Police are investigating the circumstances under which a University of Nairobi student died at the Mamlaka A Hostel early Sunday.
The fourth year student, Ian Kibet Kimaiyo, fell from the third floor of the hostel and was found dead a few minutes past midnight.
Police said a security officer, Titus Awuor, reported to them that the student had fallen from the third floor but he was not certain whether he had been pushed.
“Police visited the scene and could not immediately establish the circumstances behind the incident,” police said.
Kibet’s body had blood oozing from the nose and visible injuries at the back of the head, police said Monday.
The body of the student was moved to the Chiromo mortuary awaiting post-mortem which will help unravel the mystery behind the death.
Elsewhere, a milk vendor was arrested and detained at the Muthaiga Police Station after he stabbed a supplier during a quarrel over a Sh70 refund.
Police in Starehe said that the suspect, Henry Mugambi Gitonga, picked a knife from his kiosk and stabbed Moffat Kwomboki, 25, after a quarrel.
The quarrel, according to police, was triggered by a previously supplied packet of milk which the suspect complained had gone sour.
“When Moffat did not honour the demand, he (Gitonga) stabbed him thrice in the chest killing him instantly,” police said.
+++++
Exercise description » According to the news report, where was the student's body taken after the fall? Rely only on the text above for your answer.

Collected data »
+++++
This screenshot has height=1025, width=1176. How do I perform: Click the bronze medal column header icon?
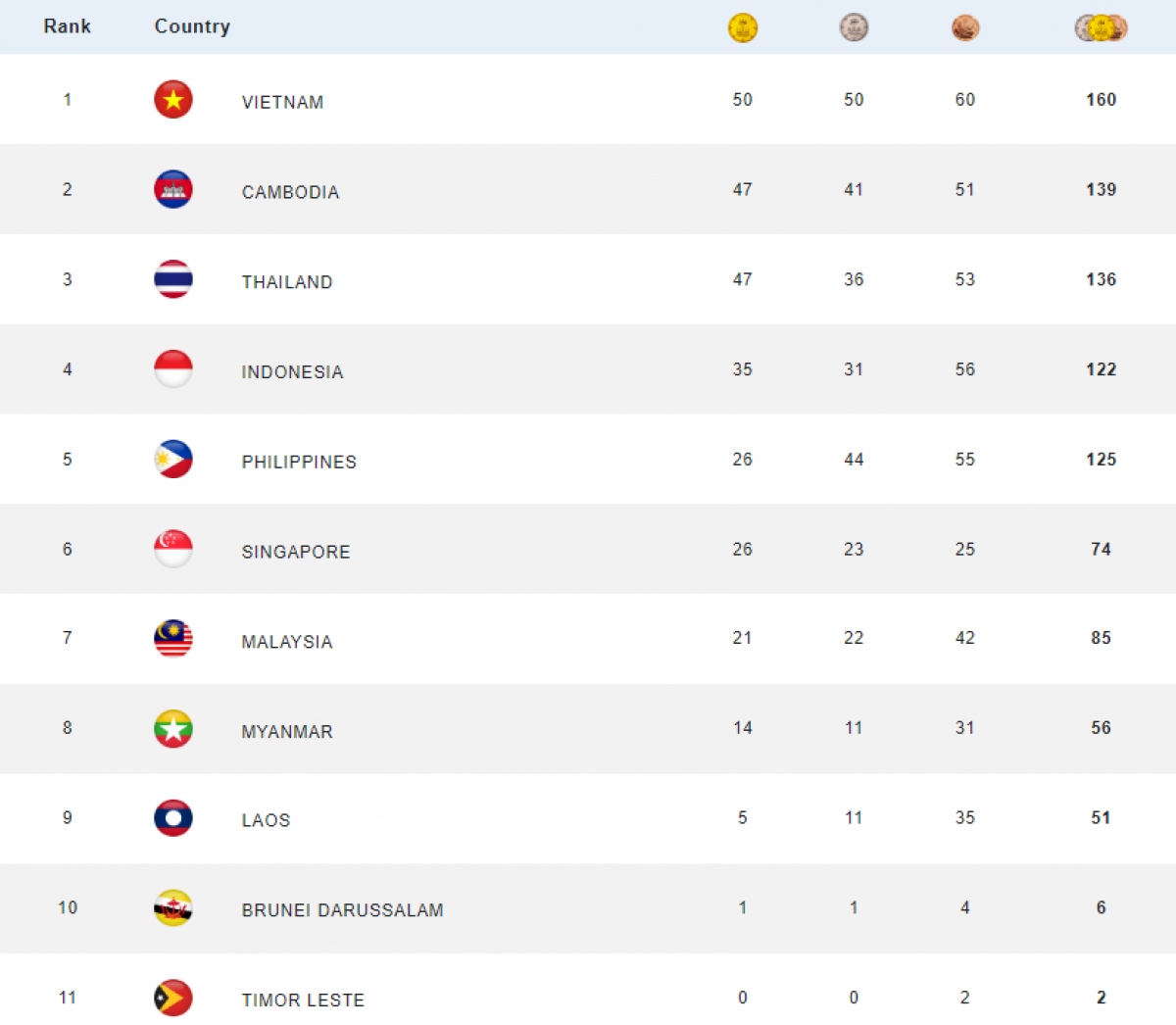coord(965,27)
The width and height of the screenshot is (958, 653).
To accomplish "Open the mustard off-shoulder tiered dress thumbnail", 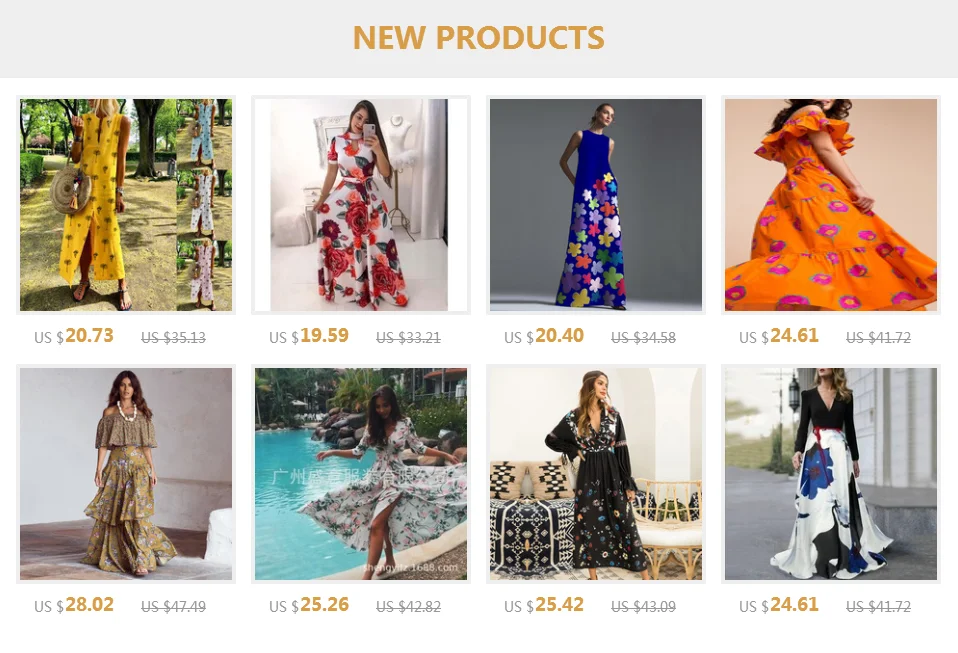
+++++
The response » To the Chiromo mortuary, to await a post-mortem.